Alors voilà, si on doit se revoir, il faut savoir que je n’aime pas qu’on me balance un seau d’eau sur la figure pour me réveiller alors que je suis en train de dormir à points, c’est tout. Et à poings fermés, oui, aussi. Je n’aime pas prendre le petit déjeuner au lit. Même tout seul. Et que le matin, je n’ai pas forcément besoin de boire un café pour être opérationnel mais je n’aime pas qu’on me parle de choses trop sérieuses dès le réveil. Des choses trop sérieuses comme l’évolution du prix de l’immobilier, la faim dans le monde alors que moi-même, j’ai souvent faim après une bonne nuit ou des migrants à Calais car à moi aussi, ça m’arrive de caler si j’ai les yeux plus gros que le ventre et je n’en fais pas toute une histoire. Donc, qu’on se le dise, on peut parler mais de choses légères. De futilités comme la pluie et le beau temps, par exemple.

Ensuite, s’il y a un réveil que j’ai trouvé parfait, c’était celui d’il y a si longtemps, la première fois que le président est venu avec moi rendre visite à Arnold, à Wiesbaden, en Allemagne, en Europe, et le premier matin après le premier soir, nous étions en train de dormir et soudain, une musique très douce, très planante s’est insinuée dans la chambre.

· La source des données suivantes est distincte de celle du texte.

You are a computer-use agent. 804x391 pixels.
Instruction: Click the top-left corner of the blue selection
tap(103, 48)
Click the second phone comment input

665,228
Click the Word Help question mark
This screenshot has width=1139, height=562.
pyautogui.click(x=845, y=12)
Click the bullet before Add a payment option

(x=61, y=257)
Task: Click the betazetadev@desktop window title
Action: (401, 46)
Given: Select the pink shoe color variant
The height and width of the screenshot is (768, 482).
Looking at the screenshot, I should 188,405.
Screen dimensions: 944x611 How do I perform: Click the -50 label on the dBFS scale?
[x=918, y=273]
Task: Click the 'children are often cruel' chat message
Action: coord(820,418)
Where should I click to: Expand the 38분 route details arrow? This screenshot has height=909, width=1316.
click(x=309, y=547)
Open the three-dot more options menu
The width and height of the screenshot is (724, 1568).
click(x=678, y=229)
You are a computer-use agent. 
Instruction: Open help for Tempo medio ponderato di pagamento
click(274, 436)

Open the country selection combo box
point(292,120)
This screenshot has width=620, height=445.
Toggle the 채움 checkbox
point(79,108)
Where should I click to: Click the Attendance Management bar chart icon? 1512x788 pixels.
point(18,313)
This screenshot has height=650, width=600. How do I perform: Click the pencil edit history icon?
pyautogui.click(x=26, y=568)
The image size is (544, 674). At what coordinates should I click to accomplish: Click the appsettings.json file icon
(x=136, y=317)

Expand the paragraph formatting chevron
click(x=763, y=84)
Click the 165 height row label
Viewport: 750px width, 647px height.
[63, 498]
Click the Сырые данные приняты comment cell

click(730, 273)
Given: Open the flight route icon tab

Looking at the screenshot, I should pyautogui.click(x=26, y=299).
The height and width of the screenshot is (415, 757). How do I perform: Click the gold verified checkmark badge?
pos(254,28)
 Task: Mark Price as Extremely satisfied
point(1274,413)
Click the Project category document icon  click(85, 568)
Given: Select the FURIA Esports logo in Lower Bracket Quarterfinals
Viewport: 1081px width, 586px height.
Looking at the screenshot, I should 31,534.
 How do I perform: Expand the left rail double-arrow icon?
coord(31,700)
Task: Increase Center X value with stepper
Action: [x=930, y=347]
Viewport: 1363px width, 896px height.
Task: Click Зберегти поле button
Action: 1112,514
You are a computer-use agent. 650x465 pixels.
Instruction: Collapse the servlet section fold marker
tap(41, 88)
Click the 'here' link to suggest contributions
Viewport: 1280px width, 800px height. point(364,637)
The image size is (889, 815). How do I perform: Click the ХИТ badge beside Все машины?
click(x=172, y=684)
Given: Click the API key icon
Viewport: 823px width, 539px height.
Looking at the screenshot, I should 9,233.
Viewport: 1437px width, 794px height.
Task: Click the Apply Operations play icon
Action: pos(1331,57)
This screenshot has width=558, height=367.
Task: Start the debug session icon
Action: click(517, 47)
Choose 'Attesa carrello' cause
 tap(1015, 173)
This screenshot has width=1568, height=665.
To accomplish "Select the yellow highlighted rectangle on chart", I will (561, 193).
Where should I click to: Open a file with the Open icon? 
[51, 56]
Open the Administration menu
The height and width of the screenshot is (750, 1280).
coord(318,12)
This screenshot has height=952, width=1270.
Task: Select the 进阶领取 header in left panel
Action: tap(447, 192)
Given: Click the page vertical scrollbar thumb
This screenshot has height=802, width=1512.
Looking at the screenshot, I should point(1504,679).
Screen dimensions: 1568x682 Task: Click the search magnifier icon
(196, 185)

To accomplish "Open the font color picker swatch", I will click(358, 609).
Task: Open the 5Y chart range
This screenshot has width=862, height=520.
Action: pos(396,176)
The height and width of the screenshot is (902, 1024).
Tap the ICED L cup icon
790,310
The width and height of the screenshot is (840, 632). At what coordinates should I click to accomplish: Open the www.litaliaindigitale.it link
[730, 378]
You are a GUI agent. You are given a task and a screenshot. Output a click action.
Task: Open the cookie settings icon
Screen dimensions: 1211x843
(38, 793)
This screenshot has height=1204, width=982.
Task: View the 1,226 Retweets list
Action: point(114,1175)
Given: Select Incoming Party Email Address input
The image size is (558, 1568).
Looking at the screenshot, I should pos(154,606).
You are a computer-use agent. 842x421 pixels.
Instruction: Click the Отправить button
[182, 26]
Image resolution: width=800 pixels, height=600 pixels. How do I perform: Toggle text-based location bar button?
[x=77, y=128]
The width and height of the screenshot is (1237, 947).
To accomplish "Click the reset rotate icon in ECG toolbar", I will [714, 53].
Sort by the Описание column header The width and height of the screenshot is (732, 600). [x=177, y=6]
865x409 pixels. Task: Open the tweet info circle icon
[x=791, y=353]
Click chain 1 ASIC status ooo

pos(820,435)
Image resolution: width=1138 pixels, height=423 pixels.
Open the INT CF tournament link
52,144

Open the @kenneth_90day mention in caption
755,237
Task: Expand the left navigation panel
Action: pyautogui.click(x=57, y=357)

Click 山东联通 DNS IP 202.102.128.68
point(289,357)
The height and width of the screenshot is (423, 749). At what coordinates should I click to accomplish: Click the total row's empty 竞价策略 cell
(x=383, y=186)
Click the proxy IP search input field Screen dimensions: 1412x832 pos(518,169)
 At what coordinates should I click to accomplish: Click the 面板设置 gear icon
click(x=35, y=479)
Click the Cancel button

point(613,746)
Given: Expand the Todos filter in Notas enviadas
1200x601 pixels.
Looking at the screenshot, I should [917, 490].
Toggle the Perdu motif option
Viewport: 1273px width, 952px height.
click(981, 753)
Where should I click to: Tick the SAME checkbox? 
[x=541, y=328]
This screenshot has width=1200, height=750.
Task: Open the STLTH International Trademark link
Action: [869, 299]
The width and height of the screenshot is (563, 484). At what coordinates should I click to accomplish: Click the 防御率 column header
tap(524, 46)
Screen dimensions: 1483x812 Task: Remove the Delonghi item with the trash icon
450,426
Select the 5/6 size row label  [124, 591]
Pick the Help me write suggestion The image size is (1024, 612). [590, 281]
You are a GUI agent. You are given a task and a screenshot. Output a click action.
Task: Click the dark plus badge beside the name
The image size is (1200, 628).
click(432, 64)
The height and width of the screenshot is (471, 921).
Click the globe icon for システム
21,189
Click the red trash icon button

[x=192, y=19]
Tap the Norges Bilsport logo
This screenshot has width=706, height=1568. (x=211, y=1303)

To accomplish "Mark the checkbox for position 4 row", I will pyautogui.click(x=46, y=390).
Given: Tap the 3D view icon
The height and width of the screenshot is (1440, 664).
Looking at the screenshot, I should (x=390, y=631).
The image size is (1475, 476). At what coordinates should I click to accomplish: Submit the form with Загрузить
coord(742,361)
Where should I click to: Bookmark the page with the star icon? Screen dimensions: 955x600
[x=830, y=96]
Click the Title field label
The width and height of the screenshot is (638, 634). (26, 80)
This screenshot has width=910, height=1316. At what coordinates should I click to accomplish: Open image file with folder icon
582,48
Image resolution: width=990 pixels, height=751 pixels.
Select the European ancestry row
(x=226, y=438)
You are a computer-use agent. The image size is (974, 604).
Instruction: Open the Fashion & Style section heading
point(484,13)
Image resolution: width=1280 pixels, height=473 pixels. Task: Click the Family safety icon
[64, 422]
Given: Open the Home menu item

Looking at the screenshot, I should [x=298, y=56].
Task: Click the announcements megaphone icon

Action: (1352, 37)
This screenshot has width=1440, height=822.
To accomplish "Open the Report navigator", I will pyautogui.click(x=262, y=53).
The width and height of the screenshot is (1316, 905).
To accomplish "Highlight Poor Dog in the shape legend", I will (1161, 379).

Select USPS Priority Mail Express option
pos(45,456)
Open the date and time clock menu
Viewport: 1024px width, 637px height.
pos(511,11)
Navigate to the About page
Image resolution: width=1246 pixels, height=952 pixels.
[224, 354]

Arnold avait mis le disque Silk Road, de Kitaro, sur sa chaîne HiFi et nous avait envoyé le son à travers un système de haut-parleurs à travers son appartement. Et ce fut un réveil quasi miraculeux. Sortir du sommeil par une telle musique, si envoûtante, ça m’avait rendu tout simplement heureux. Après le réveil, il y a la toilette du matin. J’avoue que je préfère la faire seul. J’ai déjà partagé une baignoire avec trois amis en Angleterre, alors que j’avais juste 20 ans mais justement, je n’avais que 20 ans…

Pour les repas, quand on se retrouve comme ça, entre amis pas vus depuis longtemps, je peux participer aux courses, à la préparation, à la vaisselle. Ça permet de passer du temps ensemble. Mais je peux aussi me mettre les pieds sous la table, il n’y a qu’au début du repas que ça peut me rendre un peu mal à l’aise mais toute honte étant vite bue chez moi, comme du champagne, du blanc ou du rosé, je passe très vite à autre chose. Non, je déconne. J’ai du mal à me faire servir. À part au restaurant. Normalement, je suis bien élevé. Je ne prends aucun repas avec mon téléphone portable sur la table. Mes parents m’ont bien élevé, ils m’ont appris à ne jamais le faire. Bon d’accord, à l’époque, il n’y en avait pas mais ils me l’auraient appris, s’il y en avait eus. Voilà, ce sont encore quelques éclaircissements au cas où je serais reçu chez l’une de mes lectrices.